Romantic relationships create four contextual conditions for defensive communication: self-perceptions of flaws, situational difficulties, emotional difficulties, and relational concerns. Research shows that people are sensitive not only about their own perceived flaws, but also about the flaws of those close to them. Emotion can also intensify perception of flaws and threats from others. Jealousy, anxiety, and uncertainty can also elicit defensive communication behavior, and lack of supportive communication, lack of communicative warmth, lack of communicative sharing, and lack of attentiveness are all triggers of defensive communication. Defensive communication in relationships can be damaging and can lead to increased arguments, uncertainty, and stress.

Defensiveness in Family Environments

Defensive communication can occur in family environments and can consist of verbal and nonverbal behaviors that are threatening and/or punishing to others.

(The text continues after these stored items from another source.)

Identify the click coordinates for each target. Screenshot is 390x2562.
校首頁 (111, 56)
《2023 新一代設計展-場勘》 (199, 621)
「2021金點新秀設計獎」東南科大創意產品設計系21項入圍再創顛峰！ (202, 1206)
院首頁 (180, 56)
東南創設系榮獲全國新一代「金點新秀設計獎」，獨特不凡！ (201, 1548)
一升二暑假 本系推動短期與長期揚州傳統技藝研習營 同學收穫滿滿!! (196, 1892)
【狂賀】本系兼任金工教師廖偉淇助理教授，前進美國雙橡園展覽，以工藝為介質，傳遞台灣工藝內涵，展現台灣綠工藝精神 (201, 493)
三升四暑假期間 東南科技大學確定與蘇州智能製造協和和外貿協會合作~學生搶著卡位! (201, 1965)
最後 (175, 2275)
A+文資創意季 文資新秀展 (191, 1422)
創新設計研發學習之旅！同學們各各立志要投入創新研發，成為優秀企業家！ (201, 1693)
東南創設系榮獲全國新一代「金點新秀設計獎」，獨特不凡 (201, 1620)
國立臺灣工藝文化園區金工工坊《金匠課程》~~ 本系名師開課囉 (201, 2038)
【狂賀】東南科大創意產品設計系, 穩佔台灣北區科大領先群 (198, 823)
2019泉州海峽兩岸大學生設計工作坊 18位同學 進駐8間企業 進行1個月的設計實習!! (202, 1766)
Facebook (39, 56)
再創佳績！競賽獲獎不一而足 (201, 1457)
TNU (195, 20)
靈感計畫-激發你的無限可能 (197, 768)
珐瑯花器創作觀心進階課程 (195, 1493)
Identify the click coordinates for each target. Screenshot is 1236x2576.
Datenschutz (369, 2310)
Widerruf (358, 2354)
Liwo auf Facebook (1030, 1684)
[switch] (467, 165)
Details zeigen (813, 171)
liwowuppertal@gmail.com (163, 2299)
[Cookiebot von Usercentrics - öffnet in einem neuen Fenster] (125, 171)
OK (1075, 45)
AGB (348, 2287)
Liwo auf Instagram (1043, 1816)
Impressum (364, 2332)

This type of communication will frequently invite defensive behaviors in return. Behavior like this will promote a "defensive climate" as defined by Gibb. Children raised in atmospheres with high defensiveness and low amounts of supportive communication tend to develop aggressive behaviors. Defensiveness in parenting is caused when parents feel threatened when their kid speaks up on their emotions in certain situations. communication in parenting can have an impact on discrepancy and dyadic adjustment in the kids [10].

== Critique ==

A central criticism of defensive communication is the lack of empirical research supporting Gibb's initial paper on the topic. Gibb's paper on the climate conceptualization of defensiveness was not a scientific study and did not allow other researchers to replicate or test his hypothesis.